A considerable amount of the work in IR and QA has been devoted to the retrieval of results for individual queries. Increasingly, however, users need Interactive Information Systems (IIS) capable of converging on a person’s information need by stages, using methods such as Interactive QA (Webb, 2006; Webb & Webber, 2008; Small, Strzalkowski, Liu, Ryan, Salkin, Shimizu, Kantor, Kelly, Rittman & Wacholder, 2004) and dialogue driven search (Kruschwitz, 2003; Kruschwitz, 2005; Kruschwitz & Al-Bakour, 2005). Traditional artificial dialogue systems already allow users to interact with simple, structured data such as train or flight timetables (Zue, Glass, Goodine, Leung, Phillips, Polifroni & Seneff, 1990; Goddeau, Brill, Glass, Pao, Phillips, Polifroni, Seneff & Zue, 1994; Allen, Schubert, Ferguson, Heeman, Hwang, Kato, Light, Martin, Miller, Poesio & Traum, 1995; Aust, Oerder, Seide & Steinbiss, 1995). Such models make extensive use of corpora containing both Human-Computer (H-C) and increasingly Human-Human (H-H) interactions (Hardy, Biermann, Inouye, Mckenzie, Strzalkowski, Ursu, Webb & Wu, 2004). Such corpora can be used to study and capture the phenomena, vocabulary and style of such interactions and hence to develop appropriate machine models.
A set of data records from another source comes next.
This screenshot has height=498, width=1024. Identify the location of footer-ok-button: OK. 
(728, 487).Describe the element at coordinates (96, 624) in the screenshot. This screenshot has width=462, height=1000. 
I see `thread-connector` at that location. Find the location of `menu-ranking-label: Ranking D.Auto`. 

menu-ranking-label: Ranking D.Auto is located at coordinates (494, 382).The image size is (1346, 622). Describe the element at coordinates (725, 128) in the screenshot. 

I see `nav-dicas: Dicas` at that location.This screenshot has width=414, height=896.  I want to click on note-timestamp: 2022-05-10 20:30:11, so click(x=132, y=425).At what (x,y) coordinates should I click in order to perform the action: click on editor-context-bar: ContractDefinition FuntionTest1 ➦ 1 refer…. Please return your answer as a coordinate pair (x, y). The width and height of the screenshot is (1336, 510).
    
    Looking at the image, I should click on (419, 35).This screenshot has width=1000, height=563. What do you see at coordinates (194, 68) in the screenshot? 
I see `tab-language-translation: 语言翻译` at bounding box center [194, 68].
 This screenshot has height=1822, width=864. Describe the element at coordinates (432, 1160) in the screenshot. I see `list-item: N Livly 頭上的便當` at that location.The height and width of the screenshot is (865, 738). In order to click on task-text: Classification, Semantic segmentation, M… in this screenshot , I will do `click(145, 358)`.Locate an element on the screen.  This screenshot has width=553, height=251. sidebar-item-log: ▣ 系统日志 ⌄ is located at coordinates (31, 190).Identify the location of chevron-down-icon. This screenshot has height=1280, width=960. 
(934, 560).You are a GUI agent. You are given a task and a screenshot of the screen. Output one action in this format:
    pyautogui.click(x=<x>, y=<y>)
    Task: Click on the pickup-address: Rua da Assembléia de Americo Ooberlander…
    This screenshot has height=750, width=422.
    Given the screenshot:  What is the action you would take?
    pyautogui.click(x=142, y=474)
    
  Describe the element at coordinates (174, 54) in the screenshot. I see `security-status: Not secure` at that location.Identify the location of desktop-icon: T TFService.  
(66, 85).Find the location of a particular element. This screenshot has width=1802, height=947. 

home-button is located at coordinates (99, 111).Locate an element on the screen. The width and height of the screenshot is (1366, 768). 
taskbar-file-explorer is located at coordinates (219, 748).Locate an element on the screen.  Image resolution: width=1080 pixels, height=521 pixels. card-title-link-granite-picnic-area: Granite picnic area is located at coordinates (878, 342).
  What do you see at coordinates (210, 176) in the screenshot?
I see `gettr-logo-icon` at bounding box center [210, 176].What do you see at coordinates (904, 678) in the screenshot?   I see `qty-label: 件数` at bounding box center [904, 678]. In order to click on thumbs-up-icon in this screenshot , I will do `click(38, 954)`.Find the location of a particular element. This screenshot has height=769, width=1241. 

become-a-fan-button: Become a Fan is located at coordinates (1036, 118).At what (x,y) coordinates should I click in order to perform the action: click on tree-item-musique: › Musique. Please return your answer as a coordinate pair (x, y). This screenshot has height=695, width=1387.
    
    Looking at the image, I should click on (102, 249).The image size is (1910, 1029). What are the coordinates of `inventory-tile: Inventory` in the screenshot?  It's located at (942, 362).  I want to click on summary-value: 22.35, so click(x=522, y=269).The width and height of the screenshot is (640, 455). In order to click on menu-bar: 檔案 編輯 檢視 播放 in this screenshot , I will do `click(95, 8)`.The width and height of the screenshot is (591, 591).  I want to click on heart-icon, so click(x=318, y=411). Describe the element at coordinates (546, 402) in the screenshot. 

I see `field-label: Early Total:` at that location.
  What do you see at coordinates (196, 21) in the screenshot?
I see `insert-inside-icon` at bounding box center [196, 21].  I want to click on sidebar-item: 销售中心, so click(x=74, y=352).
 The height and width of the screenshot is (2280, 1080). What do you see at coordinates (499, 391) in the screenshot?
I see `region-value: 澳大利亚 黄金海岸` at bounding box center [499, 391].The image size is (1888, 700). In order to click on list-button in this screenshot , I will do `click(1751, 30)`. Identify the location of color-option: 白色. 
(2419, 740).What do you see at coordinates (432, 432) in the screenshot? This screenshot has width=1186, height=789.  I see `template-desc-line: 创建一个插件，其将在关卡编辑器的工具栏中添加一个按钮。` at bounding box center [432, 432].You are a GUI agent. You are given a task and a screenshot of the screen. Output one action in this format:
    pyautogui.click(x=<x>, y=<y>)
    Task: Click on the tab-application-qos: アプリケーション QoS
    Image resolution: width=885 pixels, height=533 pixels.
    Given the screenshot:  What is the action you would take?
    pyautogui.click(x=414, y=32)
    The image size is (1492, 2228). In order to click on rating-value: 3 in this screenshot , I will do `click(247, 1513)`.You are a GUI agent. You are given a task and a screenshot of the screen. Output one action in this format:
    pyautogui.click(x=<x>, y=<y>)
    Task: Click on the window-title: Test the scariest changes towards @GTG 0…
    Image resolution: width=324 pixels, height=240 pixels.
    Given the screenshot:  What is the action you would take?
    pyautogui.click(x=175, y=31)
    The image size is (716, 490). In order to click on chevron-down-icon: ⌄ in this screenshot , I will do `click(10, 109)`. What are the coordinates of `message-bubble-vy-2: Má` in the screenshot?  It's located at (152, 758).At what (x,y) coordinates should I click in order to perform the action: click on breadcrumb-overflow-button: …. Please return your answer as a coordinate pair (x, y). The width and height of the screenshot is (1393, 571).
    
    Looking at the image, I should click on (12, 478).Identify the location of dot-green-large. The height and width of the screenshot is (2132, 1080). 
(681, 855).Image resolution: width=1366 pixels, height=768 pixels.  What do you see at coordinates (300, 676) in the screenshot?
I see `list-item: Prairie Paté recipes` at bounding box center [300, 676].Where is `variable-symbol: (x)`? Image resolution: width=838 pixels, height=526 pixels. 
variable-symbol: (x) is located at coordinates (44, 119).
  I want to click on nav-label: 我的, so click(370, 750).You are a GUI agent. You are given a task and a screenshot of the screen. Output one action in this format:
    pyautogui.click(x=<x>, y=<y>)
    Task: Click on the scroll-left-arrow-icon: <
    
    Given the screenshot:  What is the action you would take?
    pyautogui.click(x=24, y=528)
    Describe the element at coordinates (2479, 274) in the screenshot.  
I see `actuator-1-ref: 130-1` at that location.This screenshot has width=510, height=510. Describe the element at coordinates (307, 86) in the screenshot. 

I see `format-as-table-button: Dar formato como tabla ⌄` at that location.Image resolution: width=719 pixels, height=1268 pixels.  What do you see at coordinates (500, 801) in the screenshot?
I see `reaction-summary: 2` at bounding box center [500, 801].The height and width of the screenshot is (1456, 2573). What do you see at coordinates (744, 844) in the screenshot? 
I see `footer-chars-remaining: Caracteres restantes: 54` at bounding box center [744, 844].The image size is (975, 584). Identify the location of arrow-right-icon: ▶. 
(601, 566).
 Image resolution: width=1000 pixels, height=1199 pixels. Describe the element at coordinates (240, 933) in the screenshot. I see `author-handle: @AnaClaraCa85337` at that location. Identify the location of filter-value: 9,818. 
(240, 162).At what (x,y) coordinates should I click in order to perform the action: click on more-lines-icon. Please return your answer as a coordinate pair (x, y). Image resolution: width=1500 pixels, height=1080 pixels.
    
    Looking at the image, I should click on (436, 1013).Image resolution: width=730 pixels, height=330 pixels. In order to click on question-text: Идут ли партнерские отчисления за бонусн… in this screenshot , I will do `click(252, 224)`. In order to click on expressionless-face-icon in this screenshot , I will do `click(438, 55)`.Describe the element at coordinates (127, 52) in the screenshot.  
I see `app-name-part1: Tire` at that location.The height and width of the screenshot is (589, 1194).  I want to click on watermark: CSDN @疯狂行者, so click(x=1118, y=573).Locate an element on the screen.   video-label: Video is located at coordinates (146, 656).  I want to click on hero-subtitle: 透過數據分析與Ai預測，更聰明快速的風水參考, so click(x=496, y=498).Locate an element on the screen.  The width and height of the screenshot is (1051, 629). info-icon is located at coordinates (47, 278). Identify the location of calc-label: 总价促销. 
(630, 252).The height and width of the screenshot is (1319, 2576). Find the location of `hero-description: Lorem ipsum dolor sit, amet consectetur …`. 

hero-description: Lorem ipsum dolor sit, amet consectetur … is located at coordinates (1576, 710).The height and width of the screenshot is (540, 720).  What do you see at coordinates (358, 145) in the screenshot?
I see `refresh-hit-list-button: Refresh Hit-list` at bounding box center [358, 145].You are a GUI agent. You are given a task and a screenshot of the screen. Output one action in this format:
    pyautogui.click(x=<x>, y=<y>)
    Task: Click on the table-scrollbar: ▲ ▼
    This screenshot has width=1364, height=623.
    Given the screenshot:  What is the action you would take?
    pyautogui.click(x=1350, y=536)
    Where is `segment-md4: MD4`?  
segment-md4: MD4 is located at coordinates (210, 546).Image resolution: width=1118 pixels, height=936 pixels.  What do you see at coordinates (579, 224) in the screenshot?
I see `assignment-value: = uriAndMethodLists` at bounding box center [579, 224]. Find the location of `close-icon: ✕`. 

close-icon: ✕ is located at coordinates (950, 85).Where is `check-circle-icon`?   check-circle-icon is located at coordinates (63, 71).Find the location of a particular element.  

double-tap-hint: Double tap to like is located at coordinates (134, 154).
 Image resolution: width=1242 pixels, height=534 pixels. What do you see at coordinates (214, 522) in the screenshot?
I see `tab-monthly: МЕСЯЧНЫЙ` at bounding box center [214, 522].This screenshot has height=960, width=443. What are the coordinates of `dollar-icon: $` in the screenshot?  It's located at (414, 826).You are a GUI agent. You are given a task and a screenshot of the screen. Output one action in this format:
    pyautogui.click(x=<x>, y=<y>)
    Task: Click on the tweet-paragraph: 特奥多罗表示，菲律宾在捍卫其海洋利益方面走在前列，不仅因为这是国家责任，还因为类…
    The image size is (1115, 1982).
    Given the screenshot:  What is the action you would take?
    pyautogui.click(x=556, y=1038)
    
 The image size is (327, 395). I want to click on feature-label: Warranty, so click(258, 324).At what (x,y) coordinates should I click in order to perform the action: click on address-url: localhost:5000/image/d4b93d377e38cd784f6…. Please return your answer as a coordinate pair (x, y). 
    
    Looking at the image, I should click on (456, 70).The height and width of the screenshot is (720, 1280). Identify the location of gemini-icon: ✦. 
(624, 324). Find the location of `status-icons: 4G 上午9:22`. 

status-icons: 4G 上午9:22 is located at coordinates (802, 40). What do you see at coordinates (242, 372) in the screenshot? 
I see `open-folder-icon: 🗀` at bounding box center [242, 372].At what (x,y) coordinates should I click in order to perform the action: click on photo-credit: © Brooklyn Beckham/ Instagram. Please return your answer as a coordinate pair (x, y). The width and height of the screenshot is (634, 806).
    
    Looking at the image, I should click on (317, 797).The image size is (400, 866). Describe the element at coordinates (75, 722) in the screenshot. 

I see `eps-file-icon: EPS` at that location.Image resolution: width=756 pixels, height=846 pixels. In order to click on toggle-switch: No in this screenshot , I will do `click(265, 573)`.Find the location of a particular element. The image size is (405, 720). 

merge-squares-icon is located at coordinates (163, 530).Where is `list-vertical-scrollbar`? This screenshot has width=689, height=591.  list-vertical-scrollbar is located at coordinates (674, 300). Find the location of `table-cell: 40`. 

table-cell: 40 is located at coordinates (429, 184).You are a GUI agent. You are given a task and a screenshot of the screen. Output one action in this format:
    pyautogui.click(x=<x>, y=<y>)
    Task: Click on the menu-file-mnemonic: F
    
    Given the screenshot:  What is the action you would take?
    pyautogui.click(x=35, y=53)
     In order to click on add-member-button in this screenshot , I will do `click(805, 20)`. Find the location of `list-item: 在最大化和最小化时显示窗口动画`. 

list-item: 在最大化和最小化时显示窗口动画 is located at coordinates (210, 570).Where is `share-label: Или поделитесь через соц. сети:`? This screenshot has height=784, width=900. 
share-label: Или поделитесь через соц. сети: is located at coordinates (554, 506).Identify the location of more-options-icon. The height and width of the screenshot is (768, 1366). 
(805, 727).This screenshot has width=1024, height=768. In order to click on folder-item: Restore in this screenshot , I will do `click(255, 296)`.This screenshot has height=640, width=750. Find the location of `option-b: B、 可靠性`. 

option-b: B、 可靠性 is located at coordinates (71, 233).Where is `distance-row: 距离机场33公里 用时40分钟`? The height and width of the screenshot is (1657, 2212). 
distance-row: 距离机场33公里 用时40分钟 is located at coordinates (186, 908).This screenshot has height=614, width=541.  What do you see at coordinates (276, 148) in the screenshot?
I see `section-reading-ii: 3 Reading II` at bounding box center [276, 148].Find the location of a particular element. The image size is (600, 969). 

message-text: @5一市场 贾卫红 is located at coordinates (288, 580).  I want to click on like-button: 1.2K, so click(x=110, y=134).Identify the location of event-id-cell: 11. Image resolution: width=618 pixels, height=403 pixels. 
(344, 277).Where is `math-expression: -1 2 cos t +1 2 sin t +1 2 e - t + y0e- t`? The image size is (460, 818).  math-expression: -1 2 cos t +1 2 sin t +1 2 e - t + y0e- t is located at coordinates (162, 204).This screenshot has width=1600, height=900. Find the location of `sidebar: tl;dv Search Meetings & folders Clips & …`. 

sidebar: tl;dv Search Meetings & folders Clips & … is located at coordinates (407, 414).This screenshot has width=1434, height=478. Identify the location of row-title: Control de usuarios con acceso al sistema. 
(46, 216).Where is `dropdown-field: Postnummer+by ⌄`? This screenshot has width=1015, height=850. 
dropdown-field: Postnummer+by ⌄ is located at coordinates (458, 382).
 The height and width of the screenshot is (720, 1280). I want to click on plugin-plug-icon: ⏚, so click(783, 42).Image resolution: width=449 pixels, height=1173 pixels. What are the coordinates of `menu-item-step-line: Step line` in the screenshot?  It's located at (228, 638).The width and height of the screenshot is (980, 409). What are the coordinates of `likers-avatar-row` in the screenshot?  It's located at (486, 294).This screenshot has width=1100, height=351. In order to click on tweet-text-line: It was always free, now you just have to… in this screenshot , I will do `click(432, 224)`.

By contrast, IR and QA systems often operate in much wider domains for which appropriate corpora are not available. As a result, query logs are potentially an extremely valuable resource for increasing our understanding of the complex interactions involved and hence in developing more sophisticated systems. Logs contain a huge amount of information but effective methods for extracting it are only now being developed.